Winter’s naps are important.
Many animals simply sleep the Winter out, among them bears, bats, bumblebees, box turtles, and groundhogs – which supposedly pop out of their cozy burrows on February 2 for a quick look around, though I have to say that no Vermont groundhog would be idiotic enough to do any such thing. (Neither, to be fair, does Pennsylvania’s Punxsutawney Phil; to get him up and shadow-spotting on Groundhog Day, somebody has to shake him.)
Perennial plants spend Winter in a state of stupefied denial known scientifically as dormancy – from the Latin dormire, to sleep. During dormancy, metabolism slows to a barely detectable putter, protecting plants from loss of water and nutrients and from damage due to freezing. Plants know that it’s time to drop off when nights grow longer and temperatures colder.

Goal of the exercise
Turn the paragraph of the winter passage that begins "Perennial plants spend Winter" into a short bulleted list that keeps its main facts.

Dataset extract

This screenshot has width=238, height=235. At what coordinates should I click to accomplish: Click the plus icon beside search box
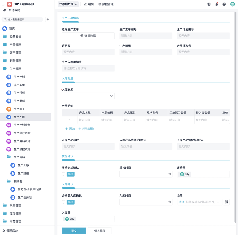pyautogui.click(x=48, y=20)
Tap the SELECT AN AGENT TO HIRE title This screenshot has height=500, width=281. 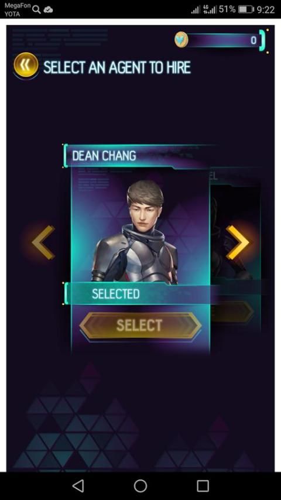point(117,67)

Task answer
- Perennial plants spend Winter in dormancy, a word from the Latin dormire, "to sleep."
- During dormancy, their metabolism slows until it is barely detectable.
- This protects them from losing water and nutrients and from freezing damage.
- Longer nights and colder temperatures signal that it is time to go dormant.